(EXERCISE INSTRUCTIONS) Which lines in the records below contain the word "height"? Copy each of them.

Saved data entries:
··········

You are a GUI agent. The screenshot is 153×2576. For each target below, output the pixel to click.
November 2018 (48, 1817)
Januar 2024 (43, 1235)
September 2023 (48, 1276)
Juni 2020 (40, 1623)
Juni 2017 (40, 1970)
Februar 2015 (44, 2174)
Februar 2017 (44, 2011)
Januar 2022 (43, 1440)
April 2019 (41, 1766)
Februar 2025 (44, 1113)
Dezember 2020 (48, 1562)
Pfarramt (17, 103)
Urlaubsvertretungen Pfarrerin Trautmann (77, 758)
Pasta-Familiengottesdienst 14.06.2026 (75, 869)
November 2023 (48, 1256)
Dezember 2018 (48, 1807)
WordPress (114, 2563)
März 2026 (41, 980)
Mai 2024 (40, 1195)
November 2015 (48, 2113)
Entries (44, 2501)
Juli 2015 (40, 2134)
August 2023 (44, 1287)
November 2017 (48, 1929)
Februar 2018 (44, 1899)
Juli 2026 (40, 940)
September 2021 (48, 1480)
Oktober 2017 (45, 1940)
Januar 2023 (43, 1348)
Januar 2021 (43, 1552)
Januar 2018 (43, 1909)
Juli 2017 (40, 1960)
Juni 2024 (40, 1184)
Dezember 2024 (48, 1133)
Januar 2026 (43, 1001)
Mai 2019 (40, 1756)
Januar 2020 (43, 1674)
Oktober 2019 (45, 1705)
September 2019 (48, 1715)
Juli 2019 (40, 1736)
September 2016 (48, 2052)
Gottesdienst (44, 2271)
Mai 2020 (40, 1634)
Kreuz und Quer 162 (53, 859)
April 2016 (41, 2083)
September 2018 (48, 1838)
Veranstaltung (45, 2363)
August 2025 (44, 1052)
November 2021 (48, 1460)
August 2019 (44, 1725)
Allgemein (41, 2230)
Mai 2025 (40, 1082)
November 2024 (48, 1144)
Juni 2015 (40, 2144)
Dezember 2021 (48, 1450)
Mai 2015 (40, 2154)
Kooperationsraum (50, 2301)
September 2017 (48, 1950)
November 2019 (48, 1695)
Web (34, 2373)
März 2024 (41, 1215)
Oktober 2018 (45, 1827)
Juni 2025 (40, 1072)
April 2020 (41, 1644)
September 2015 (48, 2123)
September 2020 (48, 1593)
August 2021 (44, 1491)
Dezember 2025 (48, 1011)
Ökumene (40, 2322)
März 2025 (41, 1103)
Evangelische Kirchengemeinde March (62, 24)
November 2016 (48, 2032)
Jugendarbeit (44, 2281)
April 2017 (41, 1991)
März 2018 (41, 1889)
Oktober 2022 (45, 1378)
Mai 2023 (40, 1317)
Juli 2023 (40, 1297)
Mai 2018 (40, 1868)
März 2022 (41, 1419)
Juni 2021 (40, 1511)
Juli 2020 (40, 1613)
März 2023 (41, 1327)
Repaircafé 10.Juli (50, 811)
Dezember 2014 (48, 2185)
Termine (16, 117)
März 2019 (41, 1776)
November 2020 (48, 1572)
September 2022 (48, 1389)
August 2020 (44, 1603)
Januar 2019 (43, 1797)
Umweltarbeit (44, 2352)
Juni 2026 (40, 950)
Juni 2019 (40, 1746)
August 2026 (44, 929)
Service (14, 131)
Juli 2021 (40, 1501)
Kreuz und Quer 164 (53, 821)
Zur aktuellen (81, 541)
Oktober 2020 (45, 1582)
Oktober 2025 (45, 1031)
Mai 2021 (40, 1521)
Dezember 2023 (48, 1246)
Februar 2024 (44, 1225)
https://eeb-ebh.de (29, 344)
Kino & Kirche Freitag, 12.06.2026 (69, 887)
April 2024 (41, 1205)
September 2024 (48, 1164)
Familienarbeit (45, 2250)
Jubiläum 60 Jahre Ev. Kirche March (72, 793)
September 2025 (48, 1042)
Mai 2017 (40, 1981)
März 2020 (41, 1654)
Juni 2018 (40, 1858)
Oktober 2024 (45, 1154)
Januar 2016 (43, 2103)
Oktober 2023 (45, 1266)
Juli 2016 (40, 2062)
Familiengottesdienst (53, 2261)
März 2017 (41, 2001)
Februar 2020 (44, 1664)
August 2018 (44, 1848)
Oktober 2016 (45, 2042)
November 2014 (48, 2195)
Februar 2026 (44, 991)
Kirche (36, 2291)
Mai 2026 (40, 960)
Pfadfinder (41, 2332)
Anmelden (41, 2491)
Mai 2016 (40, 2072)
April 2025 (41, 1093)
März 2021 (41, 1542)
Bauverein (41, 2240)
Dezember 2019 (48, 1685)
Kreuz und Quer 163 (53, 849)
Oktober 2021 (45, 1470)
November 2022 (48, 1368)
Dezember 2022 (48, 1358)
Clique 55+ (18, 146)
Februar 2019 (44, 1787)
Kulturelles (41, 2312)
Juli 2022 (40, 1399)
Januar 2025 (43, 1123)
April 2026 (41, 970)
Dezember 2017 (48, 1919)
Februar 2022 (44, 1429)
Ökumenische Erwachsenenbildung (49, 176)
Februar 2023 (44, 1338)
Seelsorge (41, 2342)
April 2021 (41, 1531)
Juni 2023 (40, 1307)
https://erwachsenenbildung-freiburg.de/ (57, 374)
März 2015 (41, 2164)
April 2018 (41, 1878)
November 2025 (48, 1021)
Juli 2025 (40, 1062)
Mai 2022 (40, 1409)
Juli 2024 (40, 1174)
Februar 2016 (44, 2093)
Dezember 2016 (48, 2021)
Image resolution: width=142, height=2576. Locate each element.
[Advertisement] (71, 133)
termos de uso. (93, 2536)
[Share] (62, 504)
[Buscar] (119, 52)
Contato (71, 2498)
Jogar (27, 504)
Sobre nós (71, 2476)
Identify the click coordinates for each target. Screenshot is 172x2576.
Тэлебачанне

··········

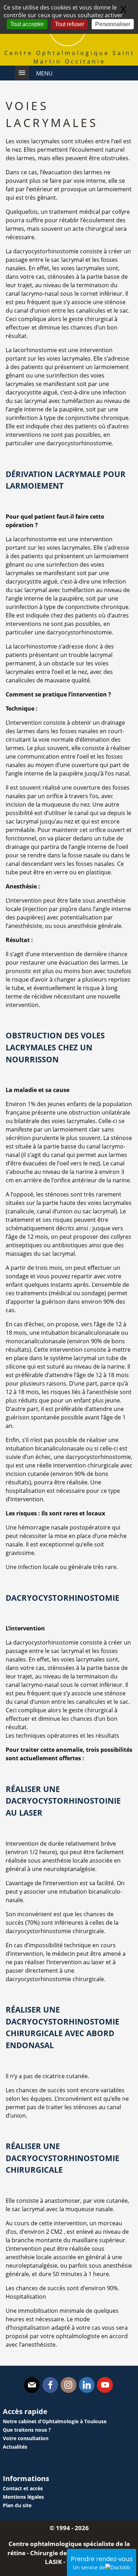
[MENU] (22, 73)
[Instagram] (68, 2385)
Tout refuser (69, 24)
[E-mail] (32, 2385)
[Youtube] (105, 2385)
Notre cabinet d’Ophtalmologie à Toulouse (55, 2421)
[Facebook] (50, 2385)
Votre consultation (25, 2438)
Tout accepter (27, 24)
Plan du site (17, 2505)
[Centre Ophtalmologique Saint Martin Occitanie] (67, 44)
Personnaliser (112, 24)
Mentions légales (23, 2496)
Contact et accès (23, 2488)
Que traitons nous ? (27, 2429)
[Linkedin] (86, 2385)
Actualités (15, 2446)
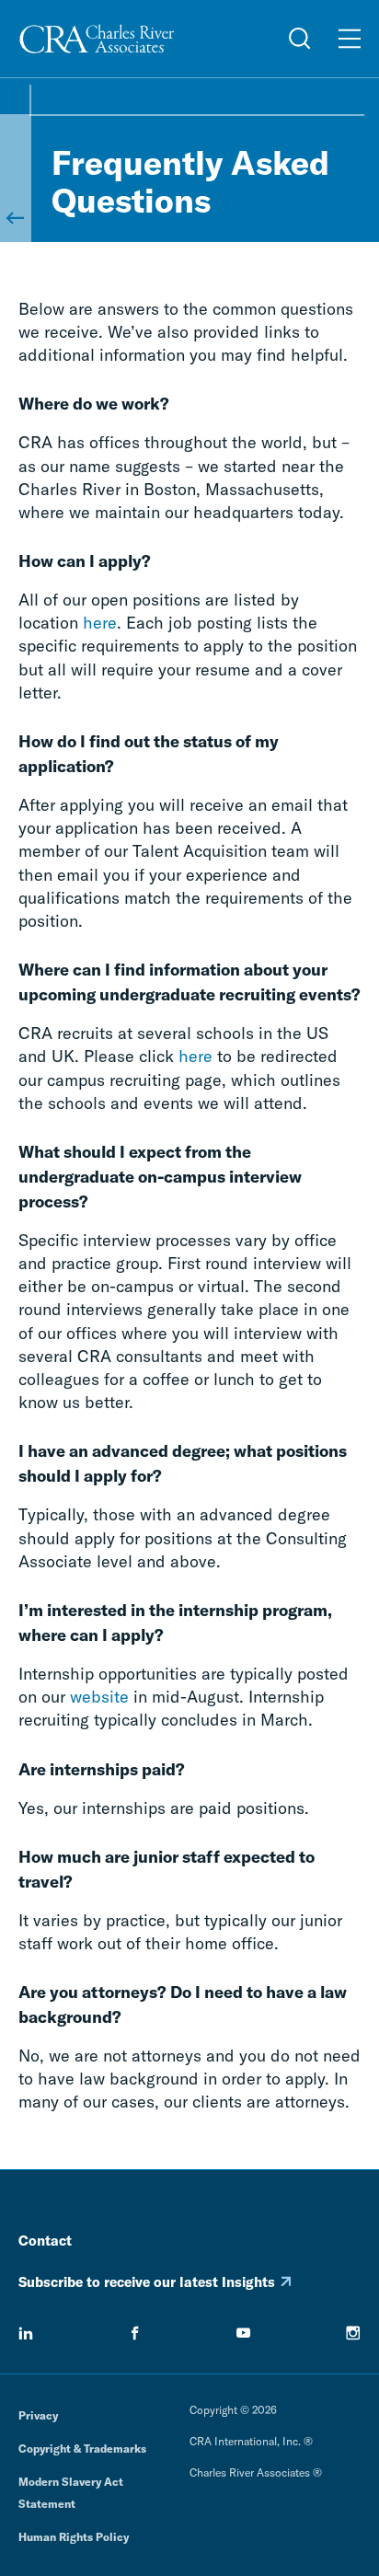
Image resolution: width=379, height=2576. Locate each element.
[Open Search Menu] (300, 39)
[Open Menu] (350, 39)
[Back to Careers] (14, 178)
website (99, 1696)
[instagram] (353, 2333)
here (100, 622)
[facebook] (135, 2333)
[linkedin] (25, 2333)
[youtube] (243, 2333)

··········

(RESPONSE TO THE EXERCISE)
Image resolution: width=142, height=2576. Locate each element.
Image resolution: width=379, height=2576. Locate each element.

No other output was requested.